What you need to do >> In the entries below, return only the line containing "This screenshot has width=1024, height=470." and those after it, exactly, through the last line.

Information >>
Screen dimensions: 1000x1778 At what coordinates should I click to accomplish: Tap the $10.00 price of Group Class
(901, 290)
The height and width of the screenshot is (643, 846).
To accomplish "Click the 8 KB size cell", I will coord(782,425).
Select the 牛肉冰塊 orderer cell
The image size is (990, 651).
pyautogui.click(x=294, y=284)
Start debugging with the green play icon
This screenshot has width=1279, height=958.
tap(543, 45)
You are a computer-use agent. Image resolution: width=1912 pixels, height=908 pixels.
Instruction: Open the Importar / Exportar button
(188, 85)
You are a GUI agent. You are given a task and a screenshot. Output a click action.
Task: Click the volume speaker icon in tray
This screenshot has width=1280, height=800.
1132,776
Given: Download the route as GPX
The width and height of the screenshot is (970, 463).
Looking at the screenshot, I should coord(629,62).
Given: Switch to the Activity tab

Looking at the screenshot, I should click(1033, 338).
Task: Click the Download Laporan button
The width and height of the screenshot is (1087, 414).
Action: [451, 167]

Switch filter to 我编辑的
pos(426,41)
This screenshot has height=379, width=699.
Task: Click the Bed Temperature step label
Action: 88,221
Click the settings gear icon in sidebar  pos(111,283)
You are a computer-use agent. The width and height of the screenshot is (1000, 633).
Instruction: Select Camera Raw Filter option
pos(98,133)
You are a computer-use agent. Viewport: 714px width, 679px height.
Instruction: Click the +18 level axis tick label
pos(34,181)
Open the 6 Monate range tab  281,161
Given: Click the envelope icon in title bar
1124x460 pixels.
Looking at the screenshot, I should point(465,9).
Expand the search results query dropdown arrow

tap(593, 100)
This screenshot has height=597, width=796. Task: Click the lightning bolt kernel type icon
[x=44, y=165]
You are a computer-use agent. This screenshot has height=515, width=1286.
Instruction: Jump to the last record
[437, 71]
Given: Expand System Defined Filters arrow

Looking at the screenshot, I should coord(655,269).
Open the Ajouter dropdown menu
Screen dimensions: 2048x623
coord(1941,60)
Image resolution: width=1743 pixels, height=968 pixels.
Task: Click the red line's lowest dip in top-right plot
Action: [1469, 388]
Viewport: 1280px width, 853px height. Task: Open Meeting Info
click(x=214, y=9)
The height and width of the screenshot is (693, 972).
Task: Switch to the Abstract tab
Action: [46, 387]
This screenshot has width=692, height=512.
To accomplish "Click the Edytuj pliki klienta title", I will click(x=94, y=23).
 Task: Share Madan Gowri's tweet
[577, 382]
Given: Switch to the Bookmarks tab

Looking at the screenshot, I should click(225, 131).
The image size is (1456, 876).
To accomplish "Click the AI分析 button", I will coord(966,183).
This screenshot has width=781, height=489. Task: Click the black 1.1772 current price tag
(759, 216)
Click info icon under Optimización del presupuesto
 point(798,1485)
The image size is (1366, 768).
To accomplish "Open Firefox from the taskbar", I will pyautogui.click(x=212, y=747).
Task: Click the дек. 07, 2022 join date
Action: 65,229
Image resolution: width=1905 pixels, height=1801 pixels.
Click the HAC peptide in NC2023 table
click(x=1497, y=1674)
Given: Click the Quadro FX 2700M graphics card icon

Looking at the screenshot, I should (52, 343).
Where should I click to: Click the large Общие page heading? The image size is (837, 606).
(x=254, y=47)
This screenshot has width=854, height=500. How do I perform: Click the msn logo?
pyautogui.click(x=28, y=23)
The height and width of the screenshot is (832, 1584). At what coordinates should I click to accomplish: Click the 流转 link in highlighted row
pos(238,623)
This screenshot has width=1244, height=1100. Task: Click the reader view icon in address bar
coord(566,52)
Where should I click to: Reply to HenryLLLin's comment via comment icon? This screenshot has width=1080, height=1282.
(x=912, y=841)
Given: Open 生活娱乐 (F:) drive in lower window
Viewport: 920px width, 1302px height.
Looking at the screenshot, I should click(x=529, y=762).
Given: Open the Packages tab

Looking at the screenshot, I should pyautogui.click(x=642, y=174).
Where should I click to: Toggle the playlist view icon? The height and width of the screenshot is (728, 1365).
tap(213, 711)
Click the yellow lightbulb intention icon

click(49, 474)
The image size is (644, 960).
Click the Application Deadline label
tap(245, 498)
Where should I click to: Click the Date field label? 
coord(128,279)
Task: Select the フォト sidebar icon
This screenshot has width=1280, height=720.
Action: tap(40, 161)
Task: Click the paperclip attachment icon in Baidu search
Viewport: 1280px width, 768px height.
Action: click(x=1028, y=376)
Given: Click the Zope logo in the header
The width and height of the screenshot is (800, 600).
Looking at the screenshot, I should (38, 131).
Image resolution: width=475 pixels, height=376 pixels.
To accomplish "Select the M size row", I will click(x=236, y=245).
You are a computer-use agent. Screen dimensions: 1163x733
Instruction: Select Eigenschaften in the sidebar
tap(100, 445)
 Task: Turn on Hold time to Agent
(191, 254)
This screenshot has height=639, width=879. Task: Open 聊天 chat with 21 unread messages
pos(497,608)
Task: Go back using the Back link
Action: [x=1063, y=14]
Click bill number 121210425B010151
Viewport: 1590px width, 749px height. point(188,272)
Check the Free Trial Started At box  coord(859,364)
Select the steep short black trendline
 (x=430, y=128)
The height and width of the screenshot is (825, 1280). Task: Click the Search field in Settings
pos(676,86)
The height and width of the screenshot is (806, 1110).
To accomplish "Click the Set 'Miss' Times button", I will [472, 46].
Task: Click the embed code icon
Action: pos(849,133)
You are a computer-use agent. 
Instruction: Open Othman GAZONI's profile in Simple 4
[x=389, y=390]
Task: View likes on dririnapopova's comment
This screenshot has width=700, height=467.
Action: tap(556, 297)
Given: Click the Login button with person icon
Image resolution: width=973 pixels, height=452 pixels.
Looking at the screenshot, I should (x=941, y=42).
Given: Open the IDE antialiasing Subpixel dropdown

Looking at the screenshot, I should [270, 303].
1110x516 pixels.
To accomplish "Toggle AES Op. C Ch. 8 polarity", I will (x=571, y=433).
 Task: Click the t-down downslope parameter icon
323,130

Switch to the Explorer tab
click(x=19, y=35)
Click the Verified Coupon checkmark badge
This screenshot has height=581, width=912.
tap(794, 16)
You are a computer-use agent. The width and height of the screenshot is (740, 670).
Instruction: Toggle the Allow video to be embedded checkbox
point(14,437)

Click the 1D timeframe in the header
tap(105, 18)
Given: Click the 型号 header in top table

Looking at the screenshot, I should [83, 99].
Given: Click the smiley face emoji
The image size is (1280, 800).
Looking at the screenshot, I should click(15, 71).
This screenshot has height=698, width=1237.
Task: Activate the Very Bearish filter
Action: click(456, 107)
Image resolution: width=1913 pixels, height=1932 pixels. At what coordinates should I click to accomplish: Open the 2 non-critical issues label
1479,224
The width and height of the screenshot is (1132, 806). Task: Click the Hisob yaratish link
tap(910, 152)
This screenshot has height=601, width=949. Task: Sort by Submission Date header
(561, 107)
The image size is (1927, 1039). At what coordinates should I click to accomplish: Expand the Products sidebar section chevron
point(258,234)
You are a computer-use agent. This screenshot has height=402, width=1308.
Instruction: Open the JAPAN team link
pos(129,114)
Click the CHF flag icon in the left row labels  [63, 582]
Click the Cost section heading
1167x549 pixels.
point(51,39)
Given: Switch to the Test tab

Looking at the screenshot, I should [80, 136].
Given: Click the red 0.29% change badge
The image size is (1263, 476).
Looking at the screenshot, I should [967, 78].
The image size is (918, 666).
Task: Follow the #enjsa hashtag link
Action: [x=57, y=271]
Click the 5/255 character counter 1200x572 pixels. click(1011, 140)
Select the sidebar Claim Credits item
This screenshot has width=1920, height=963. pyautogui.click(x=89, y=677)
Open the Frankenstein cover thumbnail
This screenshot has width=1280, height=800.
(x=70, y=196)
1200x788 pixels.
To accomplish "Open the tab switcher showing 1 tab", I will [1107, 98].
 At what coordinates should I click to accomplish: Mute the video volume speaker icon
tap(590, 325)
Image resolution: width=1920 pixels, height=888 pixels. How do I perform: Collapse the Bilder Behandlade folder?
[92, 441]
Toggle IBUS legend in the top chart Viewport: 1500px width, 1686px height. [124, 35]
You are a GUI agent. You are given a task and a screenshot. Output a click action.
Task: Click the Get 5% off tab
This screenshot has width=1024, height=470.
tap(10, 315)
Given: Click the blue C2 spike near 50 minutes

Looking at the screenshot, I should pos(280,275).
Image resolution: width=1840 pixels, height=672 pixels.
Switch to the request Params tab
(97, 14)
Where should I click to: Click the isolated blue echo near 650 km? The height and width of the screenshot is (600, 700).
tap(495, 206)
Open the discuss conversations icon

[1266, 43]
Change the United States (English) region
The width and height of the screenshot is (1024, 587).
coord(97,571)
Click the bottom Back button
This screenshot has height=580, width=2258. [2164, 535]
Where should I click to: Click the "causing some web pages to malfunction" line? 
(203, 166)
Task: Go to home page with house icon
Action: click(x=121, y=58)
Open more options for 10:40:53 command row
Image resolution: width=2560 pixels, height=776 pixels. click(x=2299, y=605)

Written solution >>
This screenshot has width=1024, height=470.
tap(10, 315)
Given: Click the blue C2 spike near 50 minutes

Looking at the screenshot, I should pos(280,275).
Image resolution: width=1840 pixels, height=672 pixels.
Switch to the request Params tab
(97, 14)
Where should I click to: Click the isolated blue echo near 650 km? The height and width of the screenshot is (600, 700).
tap(495, 206)
Open the discuss conversations icon

[1266, 43]
Change the United States (English) region
The width and height of the screenshot is (1024, 587).
coord(97,571)
Click the bottom Back button
This screenshot has height=580, width=2258. [2164, 535]
Where should I click to: Click the "causing some web pages to malfunction" line? 
(203, 166)
Task: Go to home page with house icon
Action: click(x=121, y=58)
Open more options for 10:40:53 command row
Image resolution: width=2560 pixels, height=776 pixels. click(x=2299, y=605)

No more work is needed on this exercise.